**Prompt:**
Format every line of the rows below as a JSON list of strings, with one string per line and blank lines omitted.

**Supplied material:**
::::

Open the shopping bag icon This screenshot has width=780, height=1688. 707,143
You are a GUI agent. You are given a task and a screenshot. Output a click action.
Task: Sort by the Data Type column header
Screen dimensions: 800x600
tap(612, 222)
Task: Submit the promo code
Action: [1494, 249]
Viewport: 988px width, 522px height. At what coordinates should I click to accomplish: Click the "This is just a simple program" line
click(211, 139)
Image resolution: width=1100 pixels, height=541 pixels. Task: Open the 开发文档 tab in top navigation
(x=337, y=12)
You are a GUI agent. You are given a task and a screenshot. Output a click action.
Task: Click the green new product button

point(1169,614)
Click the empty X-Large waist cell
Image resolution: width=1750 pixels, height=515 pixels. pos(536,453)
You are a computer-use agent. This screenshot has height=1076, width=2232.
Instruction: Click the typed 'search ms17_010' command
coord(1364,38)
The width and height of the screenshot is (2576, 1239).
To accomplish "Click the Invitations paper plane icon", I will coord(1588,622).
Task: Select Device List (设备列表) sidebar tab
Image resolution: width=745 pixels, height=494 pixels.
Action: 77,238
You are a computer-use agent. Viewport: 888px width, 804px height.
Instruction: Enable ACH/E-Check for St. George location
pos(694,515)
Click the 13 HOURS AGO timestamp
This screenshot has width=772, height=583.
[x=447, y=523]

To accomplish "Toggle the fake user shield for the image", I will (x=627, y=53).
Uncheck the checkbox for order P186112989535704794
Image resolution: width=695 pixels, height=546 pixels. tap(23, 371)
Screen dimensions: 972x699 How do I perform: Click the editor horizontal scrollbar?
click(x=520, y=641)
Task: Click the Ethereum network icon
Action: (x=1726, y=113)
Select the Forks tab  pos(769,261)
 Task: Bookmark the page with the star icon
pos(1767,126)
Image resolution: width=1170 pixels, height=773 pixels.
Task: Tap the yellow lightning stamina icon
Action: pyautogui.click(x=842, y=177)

::::

**Solution for this problem:**
[
  "Open the shopping bag icon This screenshot has width=780, height=1688. 707,143",
  "You are a GUI agent. You are given a task and a screenshot. Output a click action.",
  "Task: Sort by the Data Type column header",
  "Screen dimensions: 800x600",
  "tap(612, 222)",
  "Task: Submit the promo code",
  "Action: [1494, 249]",
  "Viewport: 988px width, 522px height. At what coordinates should I click to accomplish: Click the \"This is just a simple program\" line",
  "click(211, 139)",
  "Image resolution: width=1100 pixels, height=541 pixels. Task: Open the 开发文档 tab in top navigation",
  "(x=337, y=12)",
  "You are a GUI agent. You are given a task and a screenshot. Output a click action.",
  "Task: Click the green new product button",
  "point(1169,614)",
  "Click the empty X-Large waist cell",
  "Image resolution: width=1750 pixels, height=515 pixels. pos(536,453)",
  "You are a computer-use agent. This screenshot has height=1076, width=2232.",
  "Instruction: Click the typed 'search ms17_010' command",
  "coord(1364,38)",
  "The width and height of the screenshot is (2576, 1239).",
  "To accomplish \"Click the Invitations paper plane icon\", I will coord(1588,622).",
  "Task: Select Device List (设备列表) sidebar tab",
  "Image resolution: width=745 pixels, height=494 pixels.",
  "Action: 77,238",
  "You are a computer-use agent. Viewport: 888px width, 804px height.",
  "Instruction: Enable ACH/E-Check for St. George location",
  "pos(694,515)",
  "Click the 13 HOURS AGO timestamp",
  "This screenshot has width=772, height=583.",
  "[x=447, y=523]",
  "To accomplish \"Toggle the fake user shield for the image\", I will (x=627, y=53).",
  "Uncheck the checkbox for order P186112989535704794",
  "Image resolution: width=695 pixels, height=546 pixels. tap(23, 371)",
  "Screen dimensions: 972x699 How do I perform: Click the editor horizontal scrollbar?",
  "click(x=520, y=641)",
  "Task: Click the Ethereum network icon",
  "Action: (x=1726, y=113)",
  "Select the Forks tab  pos(769,261)",
  " Task: Bookmark the page with the star icon",
  "pos(1767,126)",
  "Image resolution: width=1170 pixels, height=773 pixels.",
  "Task: Tap the yellow lightning stamina icon",
  "Action: pyautogui.click(x=842, y=177)"
]